APPLE, STEVE JOBS SI DIMETTE DA CEO – Dimissioni con effetto immediato. Con una lettera inviata al consiglio d’amministrazione e ai dipendenti della Apple, Steve Jobs, fondatore e CEO, ha improvvisamente comunicato la sua volontà di lasciare la guida dell’azienda.

L’addio, annunciato a sorpresa, solleva dubbi sulle condizioni di salute di Jobs, 56 anni, a cui è stata diagnosticata una rara forma di cancro al pancreas che lo ha costretto, lo scorso gennaio, a congedarsi dal proprio lavoro per malattia, ed ora, a dimettersi dal suo ruolo di Amministratore Delegato.

“Ho sempre detto che se mai fosse venuto un giorno in cui non avrei più potuto svolgere i miei doveri e compiti come A.D. di Apple, sarei stato il primo a farvelo sapere. Purtroppo, quel giorno è arrivato”, scrive Steve Jobs, che già in passato era stato costretto a congedarsi temporaneamente dal lavoro e sul punto di lasciare il timone dell’azienda per problemi di salute. Come nel 2004, quando dovette curare una malattia sempre al pancreas e nel 2009, quando dovette sottoporsi ad un trapianto di fegato.

Rimarrà comunque nell’orbita di Apple assumendo il ruolo di Presidente. Al suo posto il consiglio d’amministrazione, su suggerimento dello stesso Jobs, ha nominato Tim Cook, 50 anni, che svolgeva di fatto, già da gennaio, la funzione di A.D. in qualità di sostituto.

Ma Cook non è Steve Jobs e sono attesi contraccolpi in Borsa: dopo la chiusura di Wall Street, quando la società ha deciso di render nota la notizia, nelle contrattazioni post-mercato il titolo Apple ha perso il 7 per cento ed è atteso un calo alla riapertura di Wall Street.

Un uomo, un’icona. Una leggenda. Mai un’azienda si era tanto identificata nel suo leader. E mai la sorte dell’una è mai stata tanto legata a quella dell’altro. Dotato di un carisma unico nel suo genere, Steve Jobs è la dimostrazione che una persona può fare la differenza.

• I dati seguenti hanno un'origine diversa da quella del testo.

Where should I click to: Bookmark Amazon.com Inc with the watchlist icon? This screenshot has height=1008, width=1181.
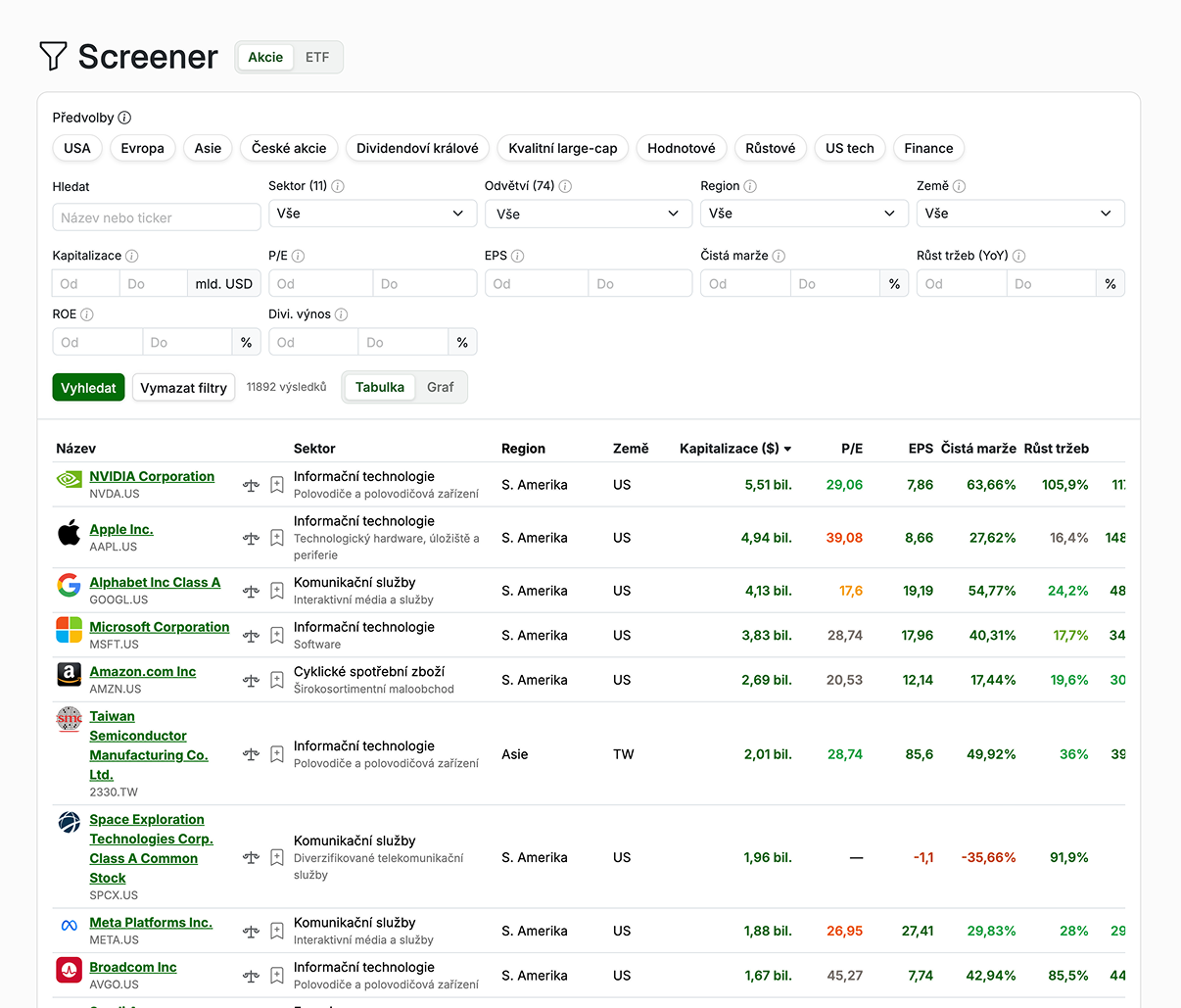pos(277,680)
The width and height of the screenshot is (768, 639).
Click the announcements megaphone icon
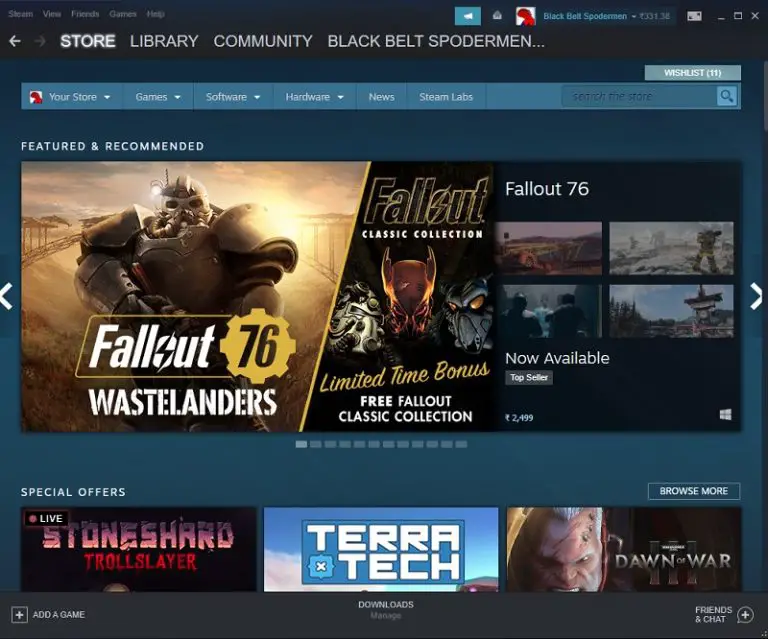click(467, 16)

Così Larry Ellison, leader di Oracle, parla di Jobs e ne riassume le vicende che lo legano ad Apple, in un’intervista del 2001 al San Jose Mercury News: “È una delle persone più rimarchevoli del pianeta. Fonda la Apple. Lo cacciano, con una delle decisioni sulle risorse umane più sbagliate dai tempi in cui i francesi cacciarono Napoleone. La Apple si disintegra. Steve torna e la salva quando l’azienda era ormai alla canna del gas”.

Ai tempi dell’intervista, dovevano ancora venire l’iPod, l’iPhone e l’iPad. Tre prodotti a marchio Apple, tre rivoluzioni tecnologiche. E’ così infatti che, che nei dieci anni successivi, Jobs ha guidato l’azienda, rispettivamente, a reinventare il business della musica, a ridefinire il concetto di telefonia mobile e a far sognare un possibile futuro dell’editoria.

Ora, si apre un nuovo capitolo per Apple: quella del dopo-Steve Jobs. Secondo gli analisti finanziari, la continuità aziendale non dovrebbe essere messa in discussione, nonostante il ritiro dell’uomo che ha pensato e lanciato sul mercato iPhone e iPad, i prodotti di successo che l’hanno trasformata nell’azienda tecnologica che vale di più al mondo. Ma la speranza è che Steve Jobs guarisca e ritorni al più presto. Come ha sempre fatto.